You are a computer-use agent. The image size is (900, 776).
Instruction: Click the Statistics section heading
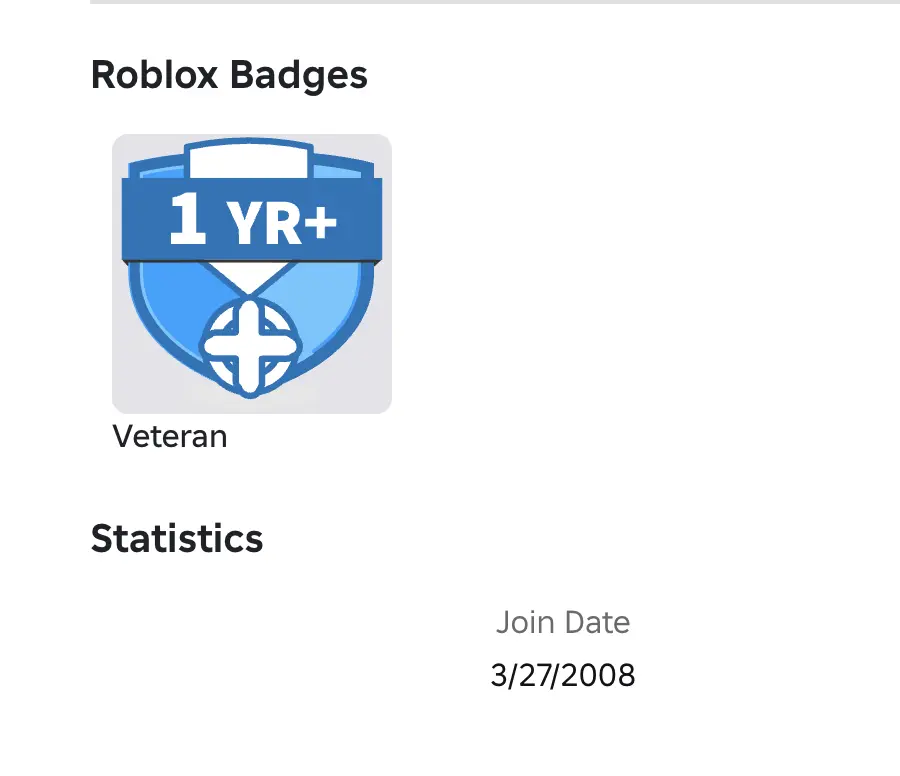point(177,539)
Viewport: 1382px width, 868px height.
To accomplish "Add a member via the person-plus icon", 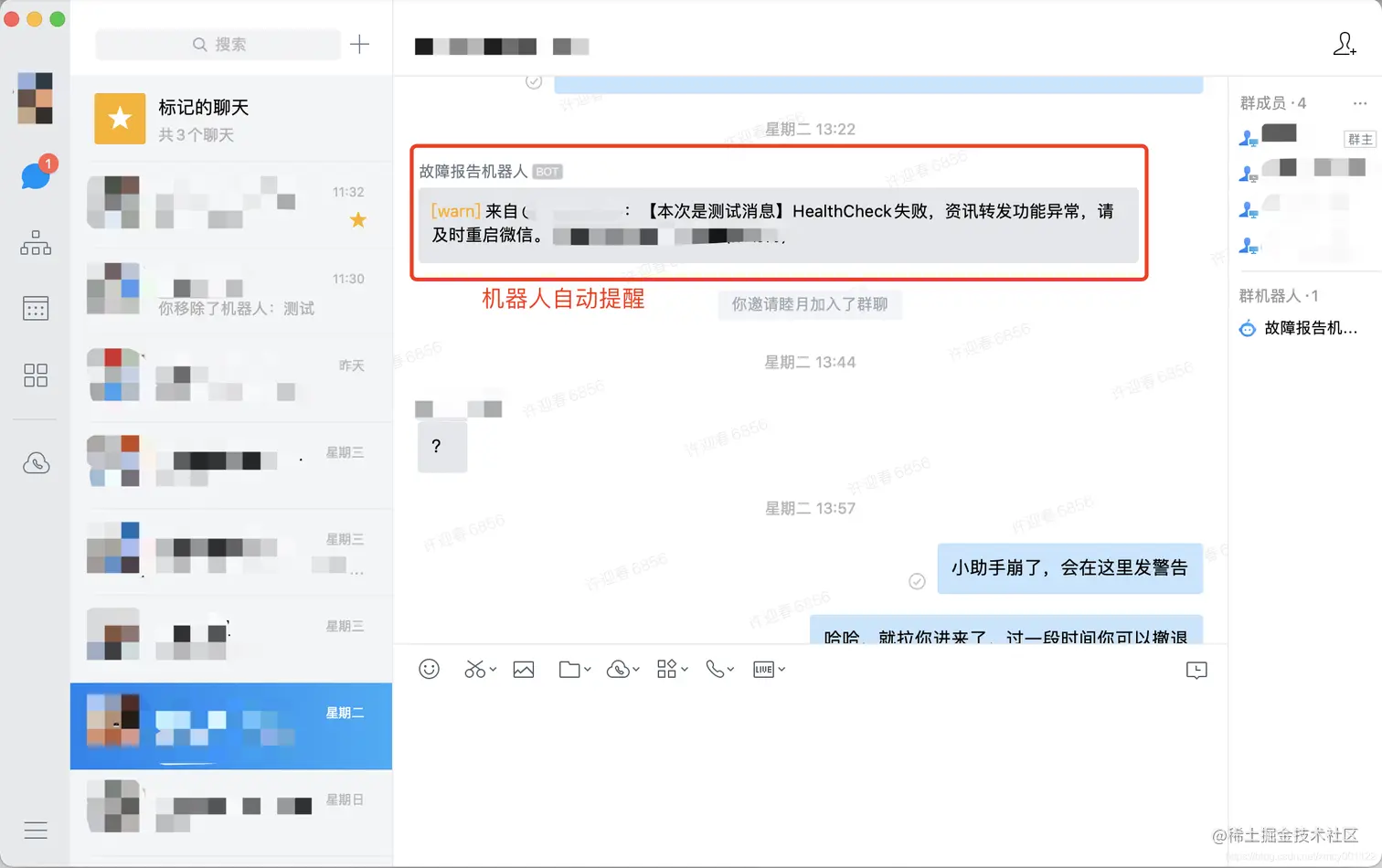I will (1344, 43).
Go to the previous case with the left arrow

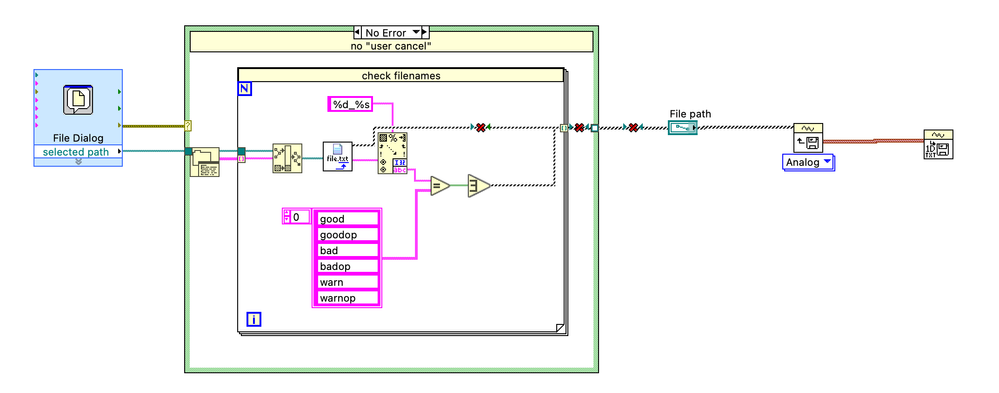coord(357,32)
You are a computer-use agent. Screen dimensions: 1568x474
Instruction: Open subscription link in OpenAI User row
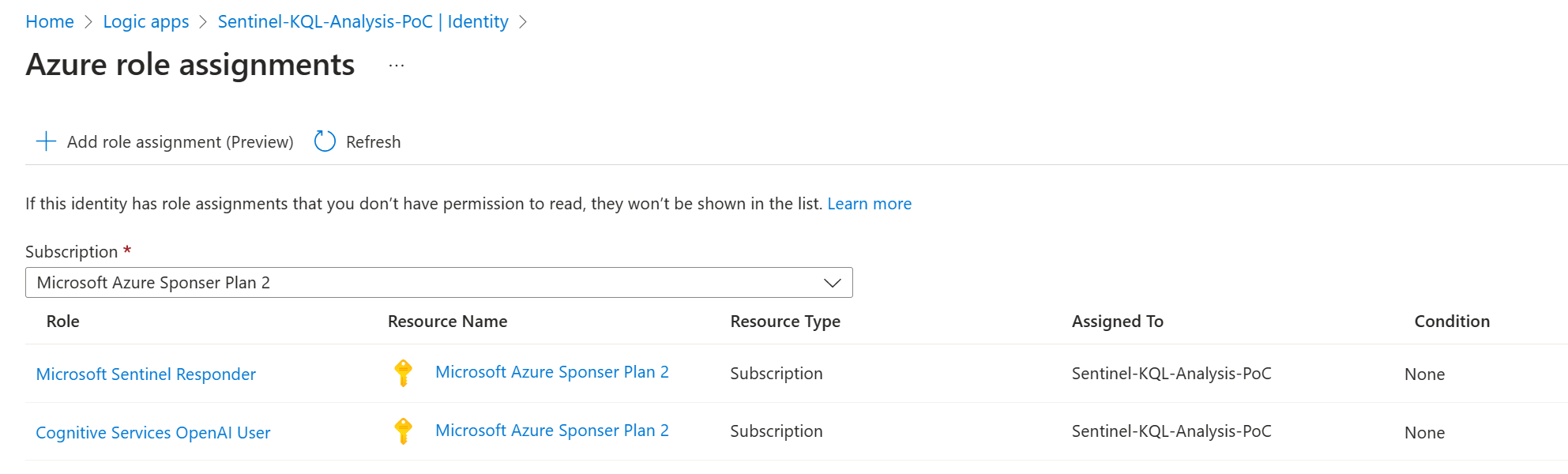pos(551,431)
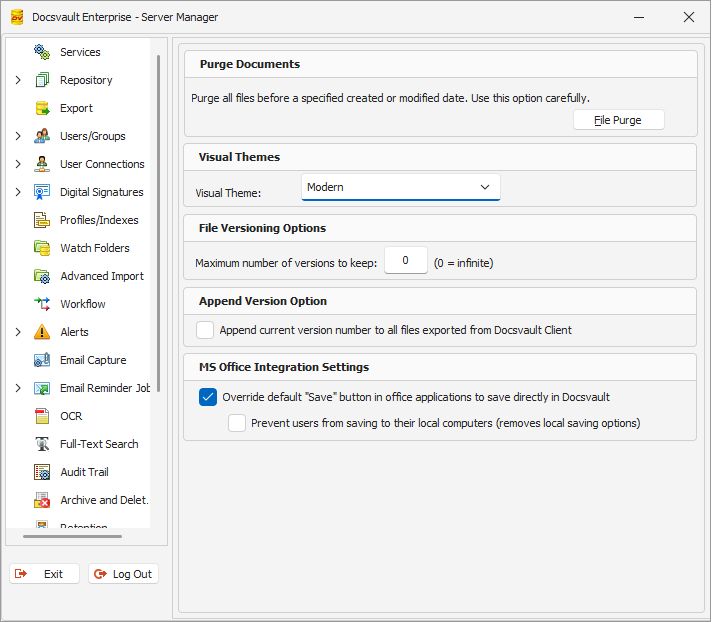Uncheck override default Save button option
Screen dimensions: 714x622
[208, 397]
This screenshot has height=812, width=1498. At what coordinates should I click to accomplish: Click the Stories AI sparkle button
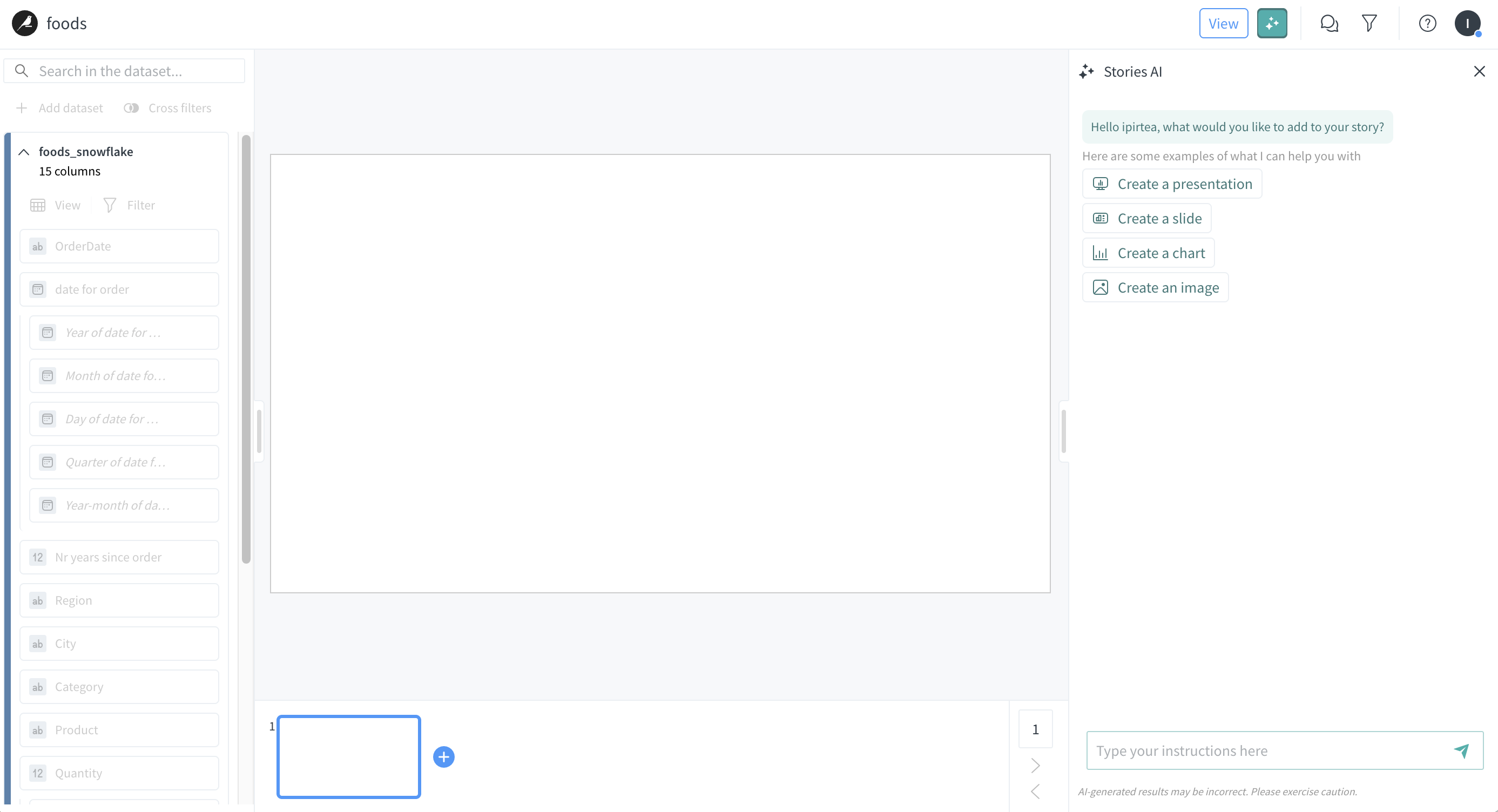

* * * * * * * * *

## What is expected
List each line of the rows above that contains the string "height", treating uppercase and lowercase as different.

## Complete response
Viewport: 1382px width, 868px height.
This screenshot has height=812, width=1498. At what coordinates should I click to accomplish: Click the Stories AI sparkle button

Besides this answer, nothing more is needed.